Improve Your Thoracic Mobility
If your upper back is stiff and rounded, two things go wrong. First, you can’t retract your shoulder blades enough to build that muscular shelf, so the bar ends up pressing into your neck. Second, a rounded upper back forces more forward lean during the squat, which triggers the head-craning compensation described above.
Thoracic extension (the ability to straighten and slightly arch your upper back) is the key movement to work on. A quick self-test: stand with your back flat against a wall, feet a few inches out. Try to press the back of your head against the wall without arching your lower back. If you can’t get your head there, or it takes real effort, your thoracic spine is likely limiting your squat position.
Foam rolling your upper back before squatting can help. Lie on a foam roller positioned across your mid-back, support your head with your hands, and extend over the roller for a few seconds at each segment. Cat-cow stretches on all fours and seated thoracic rotations are also effective. Even two or three minutes of upper back mobilization before your squat session can noticeably change how the bar feels on your shoulders.
Reconsider the Barbell Pad
Thick foam barbell pads seem like the obvious solution, and for light training they can reduce discomfort. But they come with real tradeoffs that can make things worse as the weight gets heavier. The pad raises the bar’s center of gravity, which makes it less stable on your back. It can also slip or roll mid-set, forcing you to compensate with your neck and shoulders to keep the bar in place.

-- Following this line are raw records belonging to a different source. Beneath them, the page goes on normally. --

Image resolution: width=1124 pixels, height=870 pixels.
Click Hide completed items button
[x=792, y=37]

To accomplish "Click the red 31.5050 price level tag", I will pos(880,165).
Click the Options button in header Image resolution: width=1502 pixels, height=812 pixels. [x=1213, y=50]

And because the padding masks poor positioning, it delays you from learning where the bar actually belongs.
If you’re new to squatting and the discomfort is keeping you from training at all, a thin pad is a reasonable short-term tool. But the goal should be to phase it out as your upper back strength and positioning improve. Most lifters find that once they learn to build a proper shelf and place the bar correctly, the pad becomes unnecessary.
Try a Safety Squat Bar
If you’ve dialed in your form and the neck pain persists, a safety squat bar (SSB) is worth considering. This specialty bar has a padded yoke that sits across your shoulders and handles that extend forward, so your hands grip in front of your chest instead of reaching back to hold a straight bar. The design redistributes the load away from the neck and also takes stress off the shoulders, making it a good option for people with existing neck or shoulder issues.

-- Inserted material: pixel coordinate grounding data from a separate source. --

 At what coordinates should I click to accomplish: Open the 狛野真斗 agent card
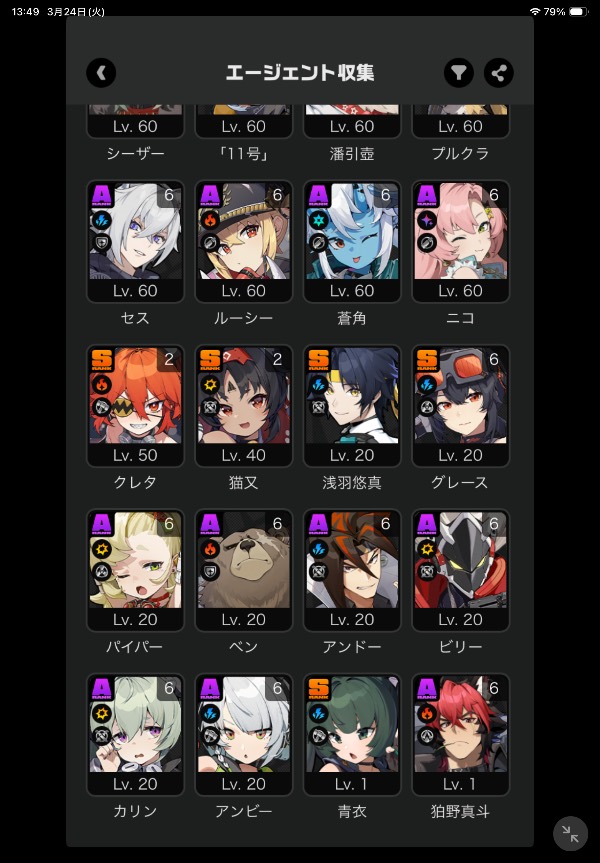pos(460,735)
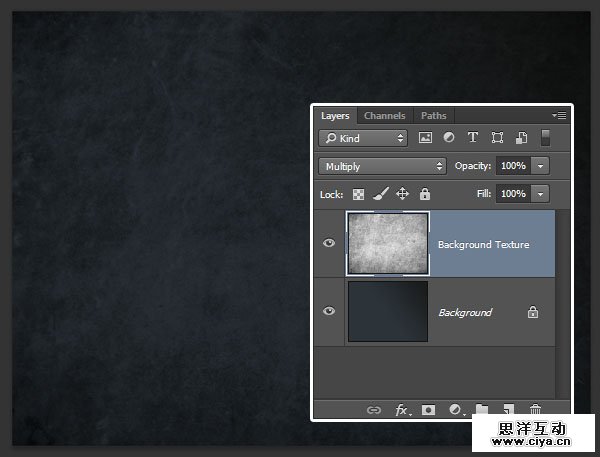Click the link layers icon

374,410
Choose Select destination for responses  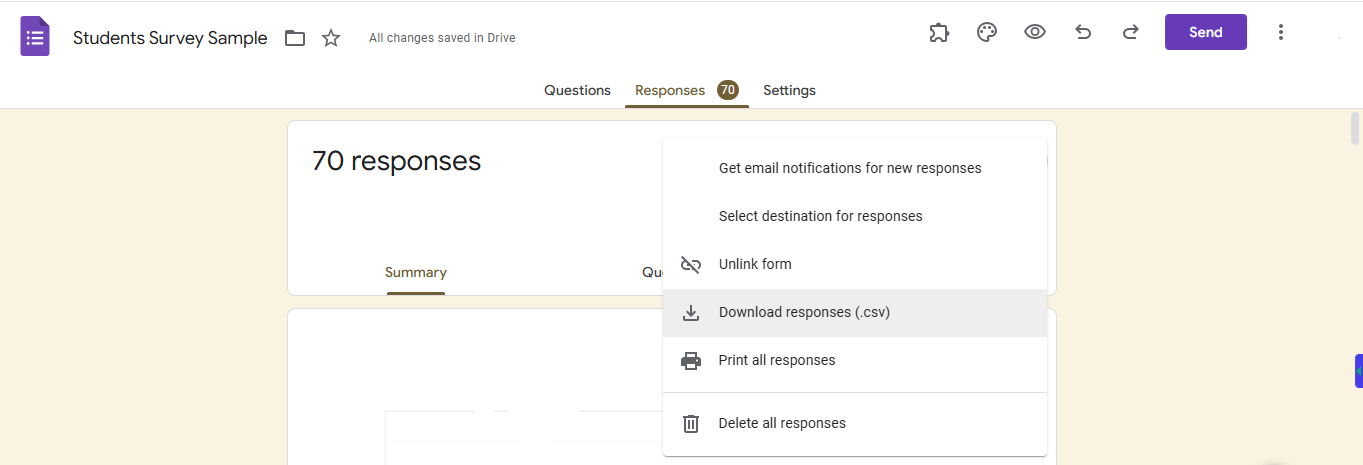coord(820,216)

The SSB changes the squat mechanics slightly, loading the quads and upper back a bit more than a standard barbell squat. But for building leg strength without neck pain, it’s one of the most effective swaps available. Most well-equipped commercial gyms carry one, and it requires almost no learning curve if you’re already comfortable squatting.
Putting It All Together
Before your next squat session, run through this sequence. Spend two to three minutes mobilizing your upper back with a foam roller. Step under the bar and squeeze your shoulder blades together hard before you even unrack it. Grip the bar as narrowly as your shoulders allow and actively pull it into your back. Find a focal point on the wall that keeps your head in line with your spine. During the lift, resist the urge to look up at the top or down at the bottom.
If the pain is specifically on the bony bump at the base of your neck, the bar is too high. Slide it down half an inch. If the pain is more of a strain on the sides of your neck, you’re likely craning your head during the lift. Film yourself from the side for one set and watch what your head does during the hardest rep. That’s usually where the breakdown happens, and seeing it on video makes the fix obvious.